Adem Aydin, MD1 1Saint Mary's Hospital, Chehire, CT Introduction: Steatotic liver disease (SLD), primarily driven by cardiometabolic dysfunction, affects nearly one-third of the global population and poses a growing public health challenge. Disease progression may lead to advanced liver fibrosis. Although liver biopsy remains the gold standard for assessing fibrosis, its invasive nature has prompted the adoption of non-invasive diagnostic tools. Among these, the Fibrosis-4 (FIB-4) index and the Steatosis-Associated Fibrosis Estimator (SAFE) score are commonly used in clinical and research settings. This study aimed to compare the diagnostic accuracy of FIB-4 and SAFE in detecting clinically significant fibrosis in individuals with cardiometabolic risk factors Methods: We conducted a cross-sectional analysis using data from 2,196 adults in the NHANES 2017–2020 cycles. Participants aged 18–80 years with valid liver stiffness measurements (LSM) by FibroScan were included. We excluded individuals with known chronic liver disease, self-reported excessive alcohol use, or missing data required to calculate FIB-4 or SAFE scores. Clinically significant fibrosis was defined as LSM ≥ 8.0 kPa.We evaluated diagnostic performance using sensitivity, specificity, positive predictive value (PPV), negative predictive value (NPV), and ROC curve analysis. McNemar’s test assessed paired differences, and DeLong’s test compared AUCs. Generative AI tools (ChatGPT models O1, O3) were used to assist with code development, data visualization, and proofreading.

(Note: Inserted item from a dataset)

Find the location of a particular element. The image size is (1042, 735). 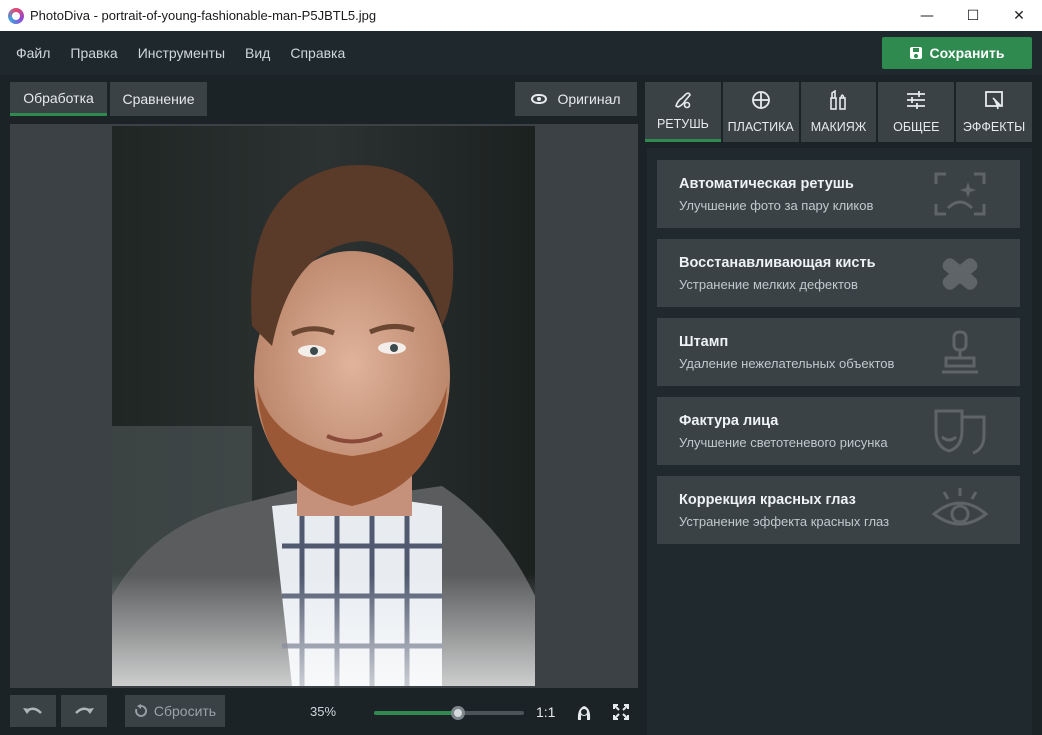

save-button: Сохранить is located at coordinates (957, 53).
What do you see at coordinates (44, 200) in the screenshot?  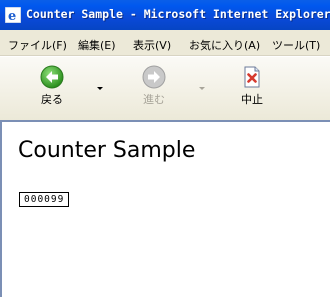 I see `counter-display: 000099` at bounding box center [44, 200].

Results: The SAFE score demonstrated a higher AUC than FIB-4 (0.719 vs. 0.578, p < 0.001). As a rule-out test, SAFE showed superior sensitivity (78%) and NPV (95%) compared to FIB-4 (sensitivity: 41%, NPV: 91%). FIB-4 missed 58.6% of patients with significant fibrosis, while SAFE missed 22%. While both tests demonstrated high specificity for ruling in fibrosis (FIB-4: 97.8%, SAFE: 86.5%), their low sensitivity limits their reliability for confirming the disease.Subgroup analysis showed that SAFE maintained better diagnostic accuracy across age groups, sex, and presence of MASLD. In contrast, FIB-4 performed especially poorly in younger adults. Discussion: These findings support the use of SAFE over FIB-4 as a non-invasive screening tool for significant fibrosis in patients with cardiometabolic risk factors. Further studies are warranted to improve and validate fibrosis screening tools, especially for those at risk for MASLD.
Figure: Figure 1. Percentage of Missed Fibrosis Cases: FIB-4 vs. SAFE
Figure: Figure 2. ROC Curves for SAFE vs. FIB-4 Stratified by Age, Gender, and MASLD
Disclosures: Adem Aydin indicated no relevant financial relationships.
Adem Aydin, MD1. P1499 - SAFE vs FIB-4: A Comparative Analysis of Diagnostic Accuracy in Screening for Clinically Significant Fibrosis Using NHANES Data, ACG 2025 Annual Scientific Meeting Abstracts. Phoenix, AZ: American College of Gastroenterology.